## SELECTED EXTRACT

☆ ☆ ☆ ☆ ☆ ☆ ☆

It has been reported that, upon investigation, the shipmaster was to deliver the entire cargo to the port of Misrata – in violation of the UN arms embargo on Libya, which began in 2011. Indeed, the Misrata Free Zone, which manages Misrata port, and the Misrata municipal council issued statements announcing that although the vessel was expected to arrive this week, it did not dock or anchor at the port. They stated that no other information was available. The ship’s crew of eight, made up of two Ukrainians, five Indians and one Albanian, have all been arrested and the cargo seized.

In the wake of the event, statements from representatives of both the House of Representatives (HoR) and the Government of National Accord (GNA) condemned the incident and indicated their concerns about the violation of the UN arms embargo. The Turkish embassy in Tripoli issued a statement saying the ship was headed to Ethiopia not Libya and has requested Greek authorities to provide documents and crew testimonies. The statement also reiterated Turkey’s commitment to the UN embargo and clarified that they were in contact with the GNA in Tripoli over the matter. However, this is not the first time that arms and ammunition have been loaded from Iskenderum port. In September 2015, a ship loaded from the port carrying 5,000 shotguns and half a million bullets was seized after attempting to smuggle them to Misrata. The Libyan National Army released a statement describing the Andromeda’s cargo as being intended for “building bombs used for terrorist acts” and accused Turkey of aiding and abetting terrorism in Libya, imploring the UN, EU, Arab League, and African Union to pursue the incident as a war crime.

☆ ☆ ☆ ☆ ☆ ☆ ☆

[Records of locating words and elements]
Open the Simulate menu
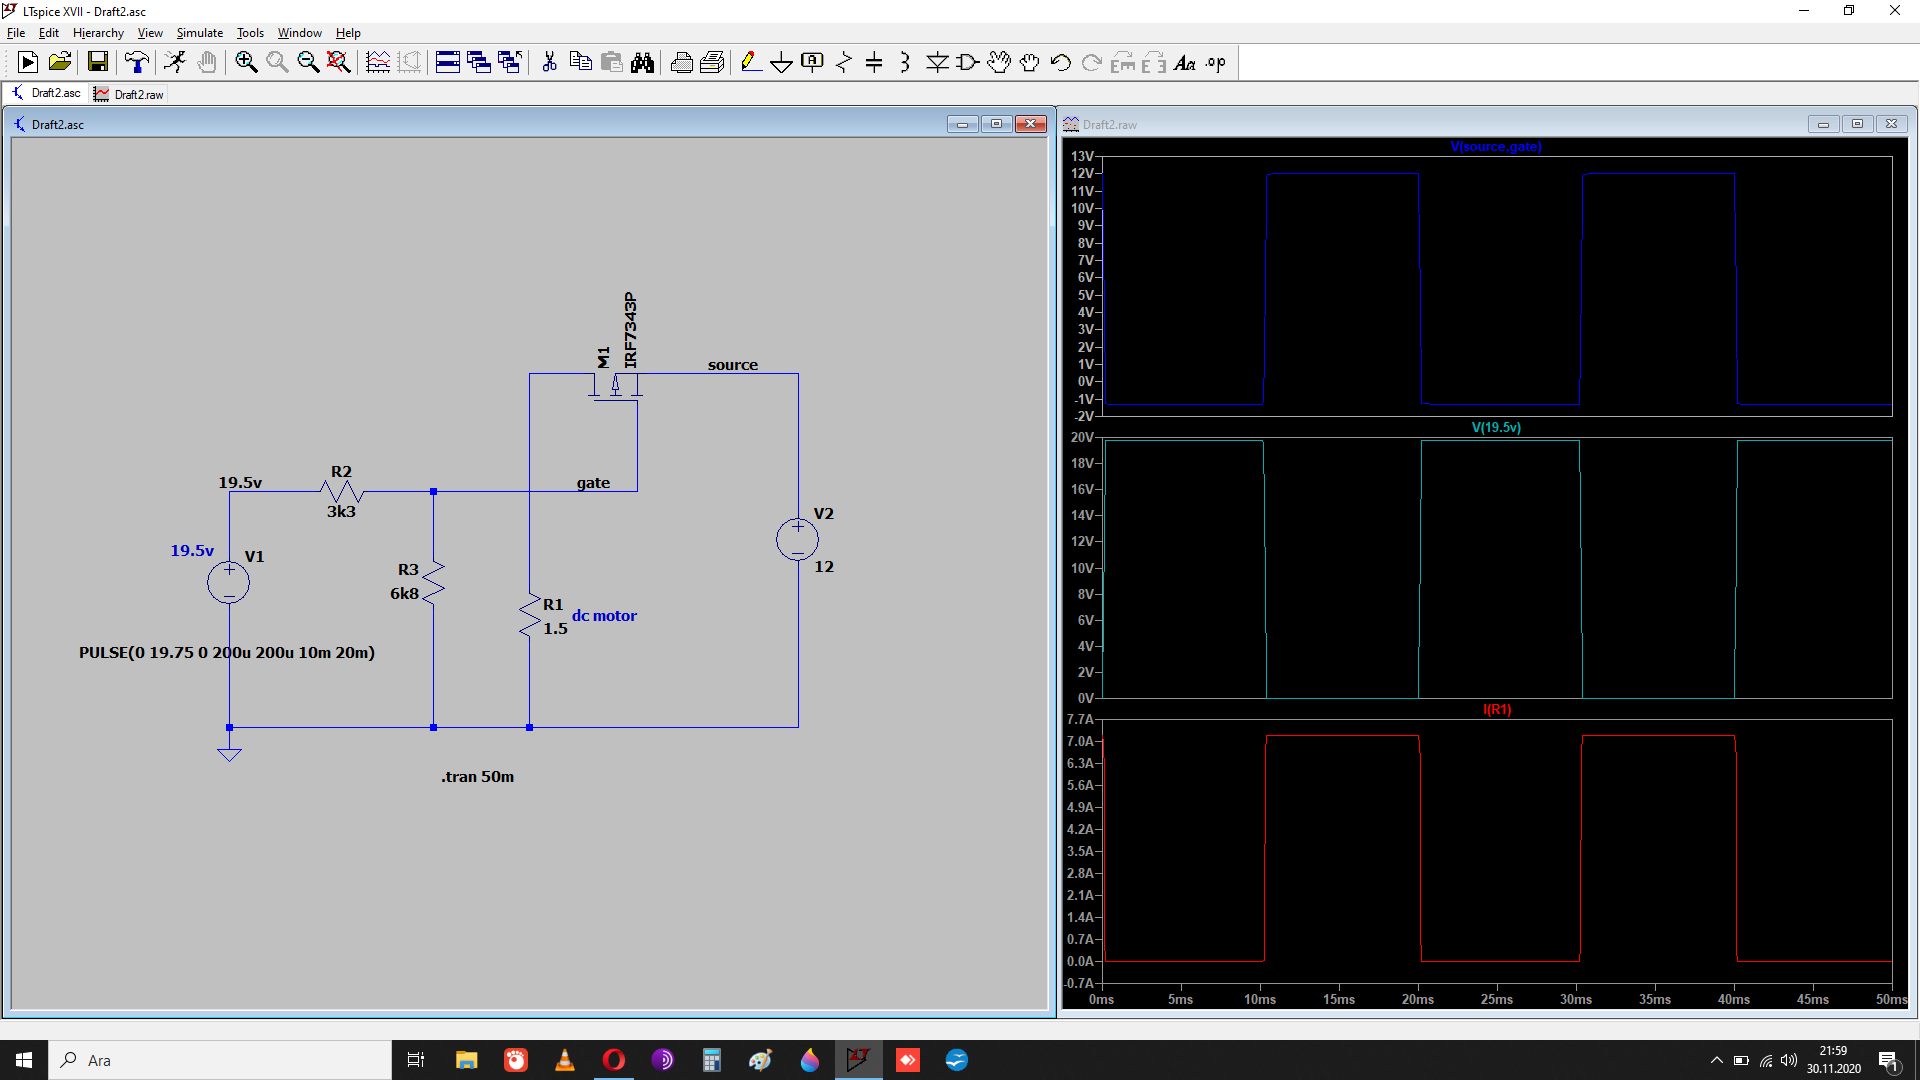Image resolution: width=1920 pixels, height=1080 pixels. (200, 33)
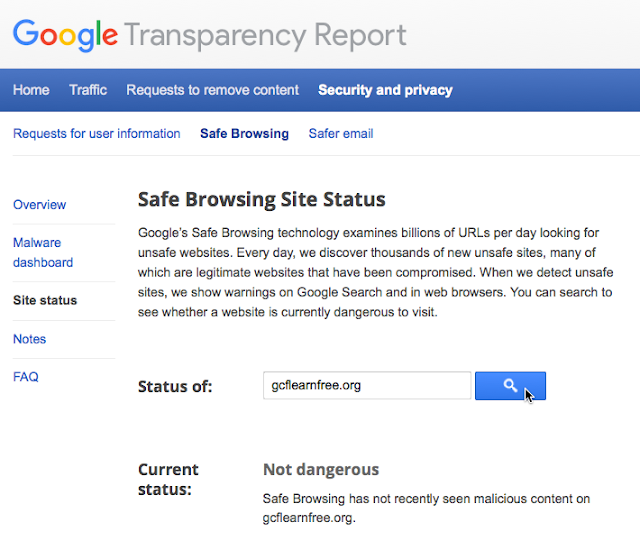Click the Safe Browsing Site Status heading

click(x=262, y=200)
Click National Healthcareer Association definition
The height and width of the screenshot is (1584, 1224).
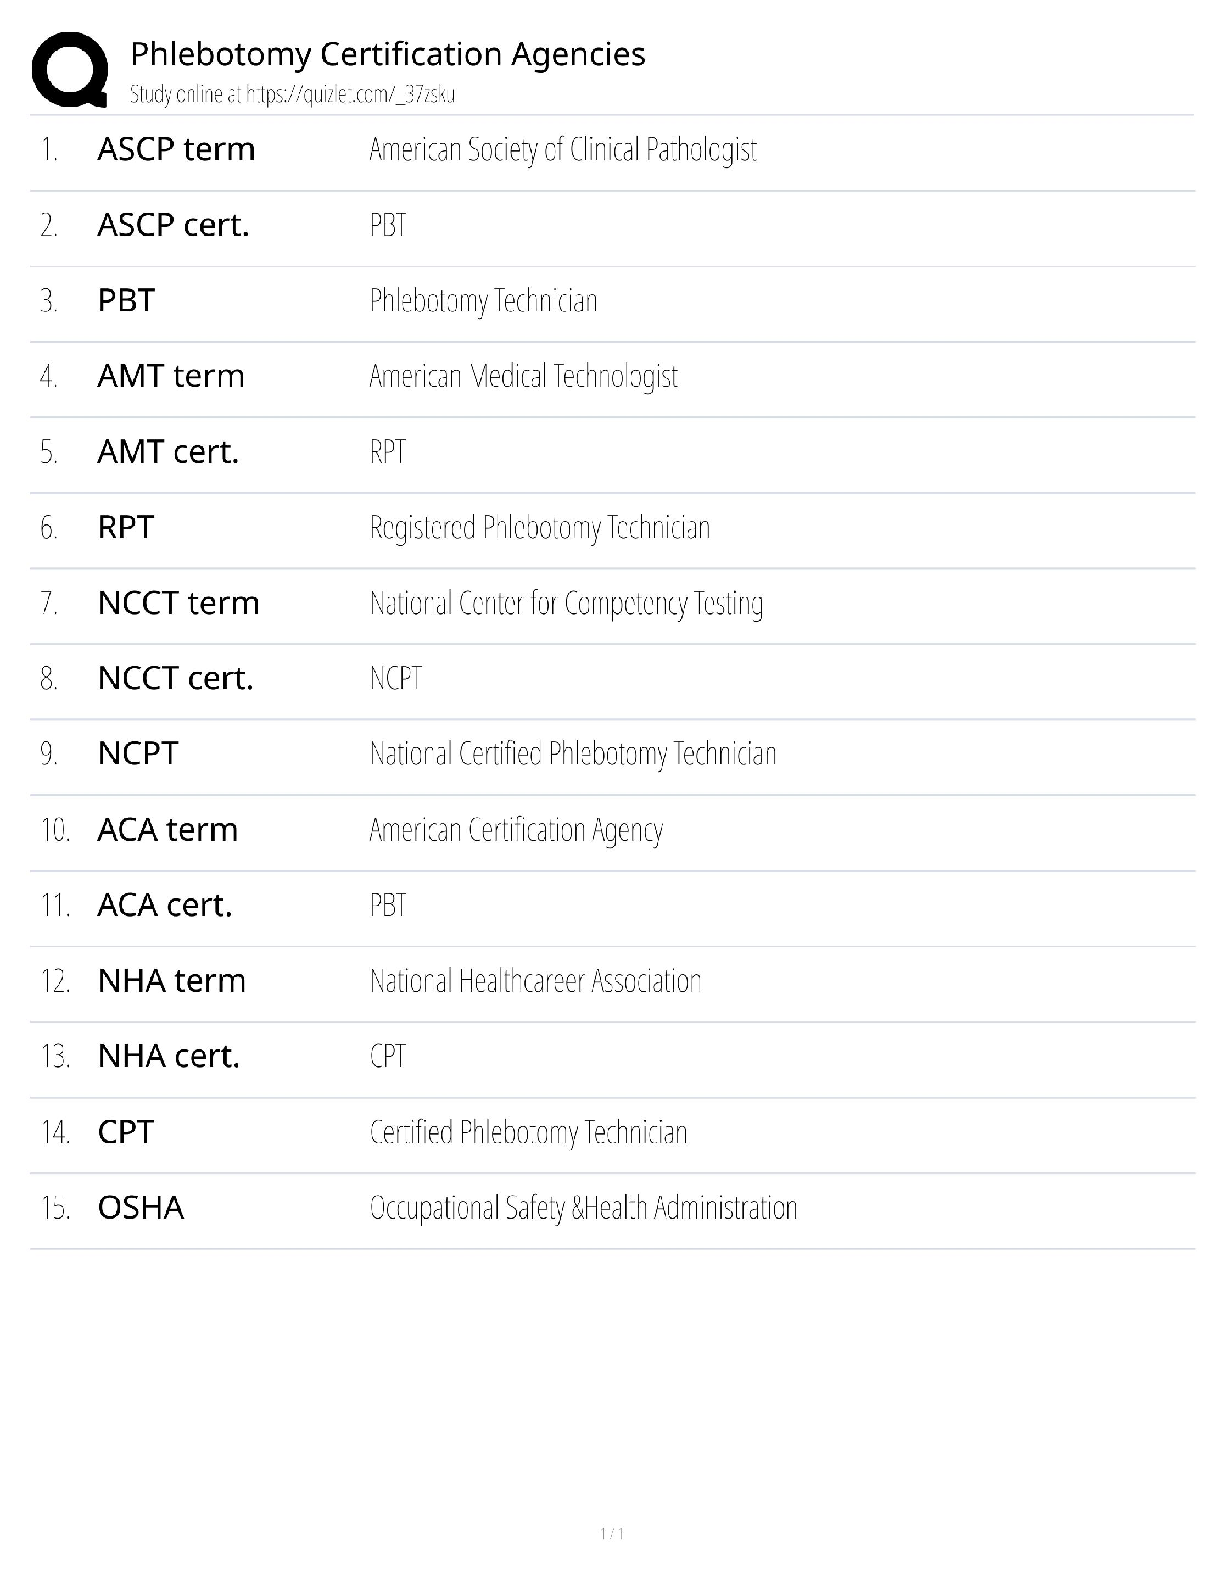click(x=535, y=981)
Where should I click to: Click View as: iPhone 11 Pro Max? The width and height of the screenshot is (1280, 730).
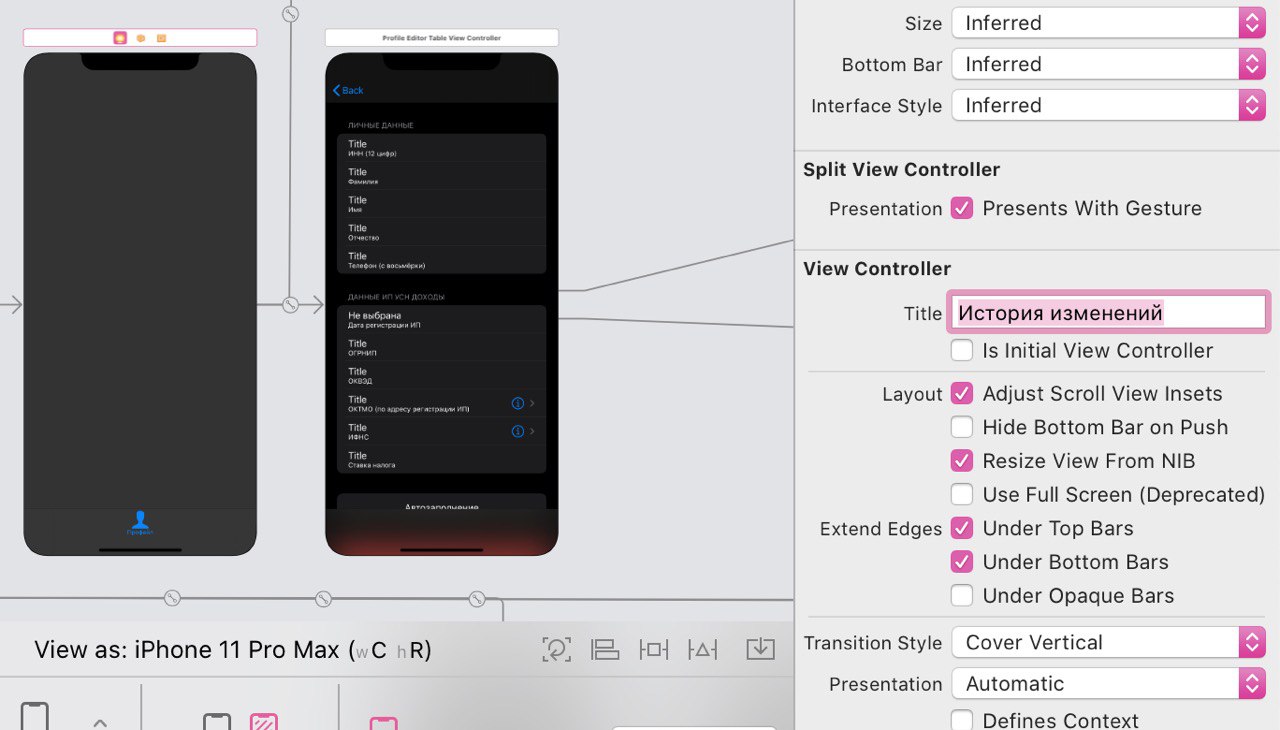tap(233, 650)
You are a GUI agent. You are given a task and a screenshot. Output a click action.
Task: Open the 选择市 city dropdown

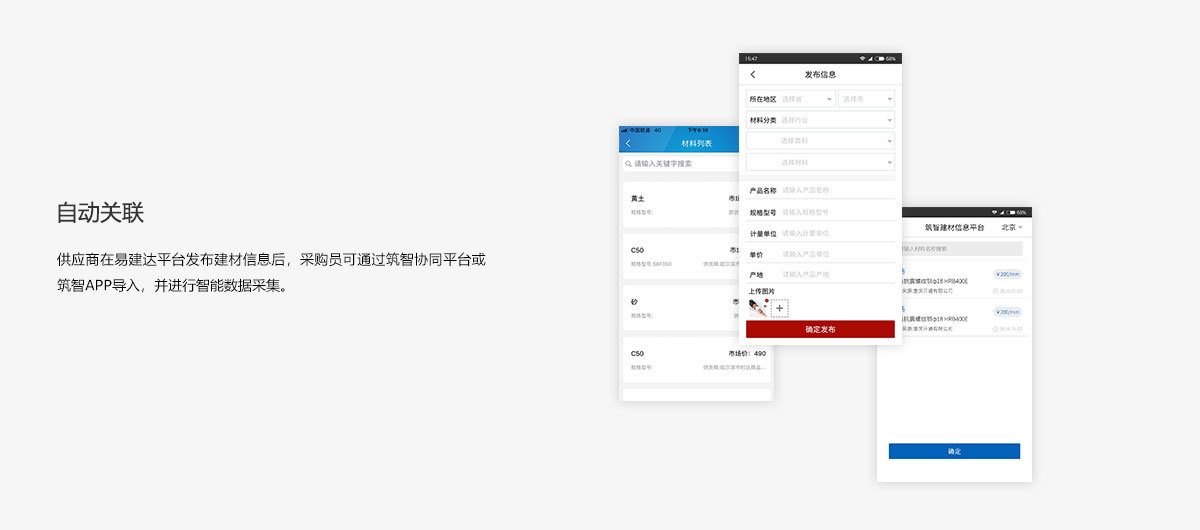tap(866, 99)
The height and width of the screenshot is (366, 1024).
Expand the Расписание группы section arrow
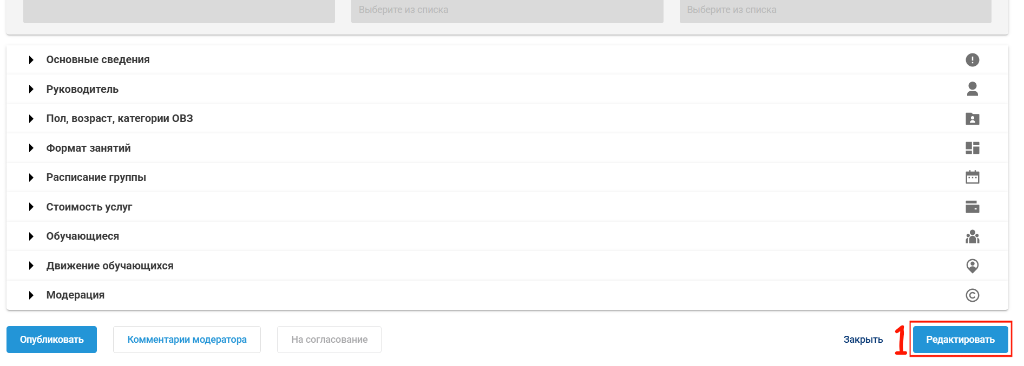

☆ ☆ ☆ ☆ ☆ ☆ ☆

Please write out the stretch of the passage on the seized ship bound for Misrata from "It has been" through "the cargo seized.", substituting "captain" for "shipmaster".

It has been reported that, upon investigation, the captain was to deliver the entire cargo to the port of Misrata – in violation of the UN arms embargo on Libya, which began in 2011. Indeed, the Misrata Free Zone, which manages Misrata port, and the Misrata municipal council issued statements announcing that although the vessel was expected to arrive this week, it did not dock or anchor at the port. They stated that no other information was available. The ship’s crew of eight, made up of two Ukrainians, five Indians and one Albanian, have all been arrested and the cargo seized.